War ich anfangs entsetzt über die Lebensverhältnisse, habe ich im Kontakt mit den Leuten verstanden, was Thabang mit "don´t look only at the poverty, I want you to see the culture of the people" meinte: Die Menschen da leben Alltag, waschen Wäsche, sind stolz, sie dekorieren ihre 5-Quadratmeter-Wellblechhütte mit Müllnippes, haben sich arrangiert, witzeln mit einem und machen -man glaubt es kaum- einen l e b e n s f r o h e n Eindruck! Kinder kommen auf dich zu und lachen dich an. Vor manch eine Wellblechhütte gezwängt steht ein zwar klappriges, aber funktionierendes Auto. Keine Ahnung, wie die Leute das dahin und wieder raus bekommen. Und auch in den Townships gibt es die sogenannten "Beverly Hills". Wer genug Geld verdient hat, kann aufsteigen und sich in einem besseren Teil der Townships ein Haus aus Stein bauen, dann mit Strom. Thabang hat es mittlerweile zu einem Haus in einem ganz normalen Vorort von Kapstadt geschafft. Wie? "Education, education, education. I went to school and worked hard." Viele der Schwarzen in den Townships sprechen kein Englisch. Sie sprechen eine der elf afrikanischen Landessprachen, können nicht lesen, nicht schreiben. Mittlerweile kann jedes Kind in einem Township zur Schule gehen. Da aber keine Schulpflicht besteht, gehen manche Kinder dort nicht hin, weil gerade die Eltern aus den sehr ländlichen Gebieten Afrikas nicht glauben, dass das wichtig ist. Übrigens verdient man als Schwarzer in einem guten Vollzeitjob in der Stadt ungefähr 60 Rand (=6 Euro) am Tag. Also 120 Euro im Monat...und das ist glaube ich schon viel.

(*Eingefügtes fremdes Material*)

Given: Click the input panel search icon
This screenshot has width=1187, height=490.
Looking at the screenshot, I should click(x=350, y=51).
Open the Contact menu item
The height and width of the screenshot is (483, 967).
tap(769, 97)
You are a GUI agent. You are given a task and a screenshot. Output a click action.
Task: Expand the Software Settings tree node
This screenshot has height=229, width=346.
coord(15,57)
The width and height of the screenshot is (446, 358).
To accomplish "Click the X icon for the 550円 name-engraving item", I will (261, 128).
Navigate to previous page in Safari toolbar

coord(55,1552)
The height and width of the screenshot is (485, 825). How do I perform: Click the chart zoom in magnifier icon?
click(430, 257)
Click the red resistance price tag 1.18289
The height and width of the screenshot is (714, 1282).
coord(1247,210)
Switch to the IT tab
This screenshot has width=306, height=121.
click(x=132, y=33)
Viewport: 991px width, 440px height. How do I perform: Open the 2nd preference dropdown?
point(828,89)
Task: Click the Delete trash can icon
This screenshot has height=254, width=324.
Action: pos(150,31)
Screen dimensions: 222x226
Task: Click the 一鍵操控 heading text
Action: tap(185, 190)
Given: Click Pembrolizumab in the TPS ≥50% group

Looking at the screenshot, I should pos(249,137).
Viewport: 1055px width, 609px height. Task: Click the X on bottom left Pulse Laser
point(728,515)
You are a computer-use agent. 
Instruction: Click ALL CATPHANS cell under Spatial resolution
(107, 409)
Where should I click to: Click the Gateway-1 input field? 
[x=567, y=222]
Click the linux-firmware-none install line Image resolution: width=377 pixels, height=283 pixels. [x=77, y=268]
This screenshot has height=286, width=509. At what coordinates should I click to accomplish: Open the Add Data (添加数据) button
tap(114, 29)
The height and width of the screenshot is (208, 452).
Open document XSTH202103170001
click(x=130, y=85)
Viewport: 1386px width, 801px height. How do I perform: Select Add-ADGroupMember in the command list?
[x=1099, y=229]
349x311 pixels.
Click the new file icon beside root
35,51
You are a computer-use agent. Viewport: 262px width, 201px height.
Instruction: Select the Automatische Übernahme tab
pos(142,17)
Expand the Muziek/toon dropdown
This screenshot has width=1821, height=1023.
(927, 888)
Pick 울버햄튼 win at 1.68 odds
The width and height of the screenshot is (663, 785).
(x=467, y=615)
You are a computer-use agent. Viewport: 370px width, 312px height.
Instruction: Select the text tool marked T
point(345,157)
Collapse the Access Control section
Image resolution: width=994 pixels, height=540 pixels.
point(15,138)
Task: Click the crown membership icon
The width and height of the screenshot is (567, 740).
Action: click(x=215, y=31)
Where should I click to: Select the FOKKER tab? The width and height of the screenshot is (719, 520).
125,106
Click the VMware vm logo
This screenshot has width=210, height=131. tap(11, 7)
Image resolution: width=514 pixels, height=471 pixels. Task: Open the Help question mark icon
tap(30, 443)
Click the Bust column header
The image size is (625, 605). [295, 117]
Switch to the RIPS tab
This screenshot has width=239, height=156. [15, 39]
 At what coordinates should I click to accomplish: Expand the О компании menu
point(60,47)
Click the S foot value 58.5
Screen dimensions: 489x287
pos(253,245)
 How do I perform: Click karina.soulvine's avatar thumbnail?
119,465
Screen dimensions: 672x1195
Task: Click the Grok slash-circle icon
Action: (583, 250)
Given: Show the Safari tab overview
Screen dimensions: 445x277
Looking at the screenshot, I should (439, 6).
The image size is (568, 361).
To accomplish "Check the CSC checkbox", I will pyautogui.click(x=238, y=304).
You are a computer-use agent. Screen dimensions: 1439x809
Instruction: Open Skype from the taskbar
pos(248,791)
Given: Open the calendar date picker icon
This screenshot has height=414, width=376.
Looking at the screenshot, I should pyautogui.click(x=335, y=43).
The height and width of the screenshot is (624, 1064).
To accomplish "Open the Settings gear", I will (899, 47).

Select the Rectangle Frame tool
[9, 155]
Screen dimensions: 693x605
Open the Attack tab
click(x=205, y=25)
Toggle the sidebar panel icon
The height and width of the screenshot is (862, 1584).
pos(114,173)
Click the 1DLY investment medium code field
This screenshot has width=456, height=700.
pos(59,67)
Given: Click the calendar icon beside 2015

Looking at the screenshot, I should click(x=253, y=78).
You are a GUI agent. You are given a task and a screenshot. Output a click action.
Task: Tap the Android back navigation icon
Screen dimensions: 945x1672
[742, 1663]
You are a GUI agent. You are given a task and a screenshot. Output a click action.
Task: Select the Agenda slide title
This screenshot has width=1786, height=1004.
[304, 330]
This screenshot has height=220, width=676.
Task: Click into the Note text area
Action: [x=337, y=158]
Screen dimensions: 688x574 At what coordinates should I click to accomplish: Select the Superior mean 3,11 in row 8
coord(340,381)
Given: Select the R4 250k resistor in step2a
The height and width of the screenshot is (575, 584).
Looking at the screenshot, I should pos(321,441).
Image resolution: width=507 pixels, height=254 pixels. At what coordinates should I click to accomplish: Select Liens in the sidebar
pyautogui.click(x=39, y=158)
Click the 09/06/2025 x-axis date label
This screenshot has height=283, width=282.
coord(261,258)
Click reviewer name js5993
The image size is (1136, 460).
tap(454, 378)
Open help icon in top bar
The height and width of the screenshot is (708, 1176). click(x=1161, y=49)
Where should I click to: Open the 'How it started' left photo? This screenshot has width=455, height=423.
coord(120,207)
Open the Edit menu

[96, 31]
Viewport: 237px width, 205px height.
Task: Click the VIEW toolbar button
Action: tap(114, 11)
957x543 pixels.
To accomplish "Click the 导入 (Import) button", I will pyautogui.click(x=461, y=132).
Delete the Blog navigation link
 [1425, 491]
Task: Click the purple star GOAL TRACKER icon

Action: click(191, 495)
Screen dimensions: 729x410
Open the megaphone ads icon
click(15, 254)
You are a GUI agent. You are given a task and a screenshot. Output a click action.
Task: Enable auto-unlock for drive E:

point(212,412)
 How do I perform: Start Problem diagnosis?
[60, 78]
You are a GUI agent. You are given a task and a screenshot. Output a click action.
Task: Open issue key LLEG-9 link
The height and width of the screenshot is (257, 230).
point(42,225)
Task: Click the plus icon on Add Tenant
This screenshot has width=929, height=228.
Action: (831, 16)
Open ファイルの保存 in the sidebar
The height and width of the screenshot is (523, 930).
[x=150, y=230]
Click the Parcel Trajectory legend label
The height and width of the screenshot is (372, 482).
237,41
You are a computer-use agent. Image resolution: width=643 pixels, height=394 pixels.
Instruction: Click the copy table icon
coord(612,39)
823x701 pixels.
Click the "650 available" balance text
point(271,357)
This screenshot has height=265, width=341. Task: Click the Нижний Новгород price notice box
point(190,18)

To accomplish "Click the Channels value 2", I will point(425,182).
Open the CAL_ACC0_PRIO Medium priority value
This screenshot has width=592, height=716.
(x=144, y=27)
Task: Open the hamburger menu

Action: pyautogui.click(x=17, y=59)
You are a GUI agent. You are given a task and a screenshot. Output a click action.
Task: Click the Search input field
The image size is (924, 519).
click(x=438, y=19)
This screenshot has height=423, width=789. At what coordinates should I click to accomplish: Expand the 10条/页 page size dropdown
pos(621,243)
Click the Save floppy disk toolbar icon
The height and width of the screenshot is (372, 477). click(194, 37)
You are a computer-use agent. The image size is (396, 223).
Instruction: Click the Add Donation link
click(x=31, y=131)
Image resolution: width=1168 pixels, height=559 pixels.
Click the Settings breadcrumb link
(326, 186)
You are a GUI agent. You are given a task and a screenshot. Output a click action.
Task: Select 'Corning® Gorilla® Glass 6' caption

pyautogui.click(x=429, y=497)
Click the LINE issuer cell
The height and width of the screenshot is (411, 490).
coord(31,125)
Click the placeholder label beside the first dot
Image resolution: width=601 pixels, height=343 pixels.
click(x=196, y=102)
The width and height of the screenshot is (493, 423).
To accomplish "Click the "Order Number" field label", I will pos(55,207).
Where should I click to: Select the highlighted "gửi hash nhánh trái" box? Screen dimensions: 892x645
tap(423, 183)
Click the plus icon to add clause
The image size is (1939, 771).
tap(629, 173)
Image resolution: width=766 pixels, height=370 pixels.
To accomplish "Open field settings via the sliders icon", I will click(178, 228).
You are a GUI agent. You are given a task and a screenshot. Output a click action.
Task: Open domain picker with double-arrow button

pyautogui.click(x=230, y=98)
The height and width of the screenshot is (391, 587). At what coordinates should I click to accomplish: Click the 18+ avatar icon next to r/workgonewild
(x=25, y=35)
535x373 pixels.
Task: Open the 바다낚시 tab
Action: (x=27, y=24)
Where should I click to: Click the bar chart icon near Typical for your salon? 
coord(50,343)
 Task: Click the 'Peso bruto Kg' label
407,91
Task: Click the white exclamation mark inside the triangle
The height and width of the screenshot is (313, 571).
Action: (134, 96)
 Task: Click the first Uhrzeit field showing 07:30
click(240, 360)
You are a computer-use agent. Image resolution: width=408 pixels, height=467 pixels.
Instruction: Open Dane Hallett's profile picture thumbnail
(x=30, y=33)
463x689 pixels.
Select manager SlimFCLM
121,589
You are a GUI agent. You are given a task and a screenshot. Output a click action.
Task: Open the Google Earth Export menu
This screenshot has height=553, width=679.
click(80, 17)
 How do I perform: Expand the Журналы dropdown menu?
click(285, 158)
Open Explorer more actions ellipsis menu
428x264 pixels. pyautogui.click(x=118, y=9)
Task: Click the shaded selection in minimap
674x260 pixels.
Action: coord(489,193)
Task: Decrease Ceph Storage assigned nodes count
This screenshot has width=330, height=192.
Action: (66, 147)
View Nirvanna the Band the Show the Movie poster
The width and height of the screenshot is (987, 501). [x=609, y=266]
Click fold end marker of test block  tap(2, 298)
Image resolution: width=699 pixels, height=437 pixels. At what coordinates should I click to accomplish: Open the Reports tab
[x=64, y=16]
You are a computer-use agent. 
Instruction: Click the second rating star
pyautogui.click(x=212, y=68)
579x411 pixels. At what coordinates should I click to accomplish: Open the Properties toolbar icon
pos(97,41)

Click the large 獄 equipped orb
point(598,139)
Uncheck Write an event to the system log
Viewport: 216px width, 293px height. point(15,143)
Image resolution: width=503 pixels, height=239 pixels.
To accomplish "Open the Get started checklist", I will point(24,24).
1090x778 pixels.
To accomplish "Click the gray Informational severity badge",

Hunderte von den Minibussen sieht man zur Feierabendzeit gegen 17 Uhr auf den Autobahnen Richtung Townships fahren. Fragt mich nicht, wie das organisiert ist, funktioniert ja. Die VW-Busse, in die ungefähr 10 Leute reinpassen, nennen die Schwarzen übrigens "Taxi". Es gibt auch große Busse, die in den Stadtrand fahren und immer voll sind. Die heißen "golden arrow - the bus for us" und sehen alles andere als golden aus. Einer der besichtigten Slums heißt khayelitsha, was so viel wie "neues Zuhause" bedeutet. Auch Züge fahren in die Suburbs. Weiße fahren in Kapstadt generell nicht Zug und nicht Bus. Einmal war ich am Bahnhof. Da ich die einzige Weiße weit und breit war, bin ich ganz schnell wieder weg. Warum nur, sind doch alles nur Menschen. Aber man hat eben ein mulmiges Gefühl, das sich ganz automatisch einstellt.

Zurück in meinem schönen weißen Weinberg-Dorf esse ich in einem ganz normalen Restaurant Burger und Fries. Ich komme mir ein bisschen vor wie in einem englischen Golfclub. Die Atmosphäre ist elegant, ausnahmslos schöne weiße Leute trinken Wein und essen Steak. Ein feines Essen samt Getränken und exzellentem Service kostet 80 Rand, umgerechnet 7-8 Euro. Auf dem Flachbildschirm läuft Cricket und Rugby. Man fährt in großen Autos direkt bis zum Restaurant vor. Schmuck wird gern getragen, ebenso Mode in hellen Farben. Weiße Hosen und Blusen passen ja auch wunderbar zu gebräunter Haut und der grünen Kulisse der Weinberge. Die Farbe der Autos ist beige metallic oder silber, aber am beliebtesten ist: ratet...
Mit einem Glas Chardonnay in der Hand kann man schon mal vergessen, wo die Leute, die einem das Haus bauen, den Wagen bewachen und sauber machen, die Hunde ausführen oder den Rasen mähen, heute Nacht schlafen.
Obwohl, wäre es besser, wenn die schwarzen Niedriglohnarbeiter alle arbeitslos wären? Eine Lösung ist wohl, wie immer, nicht so einfach.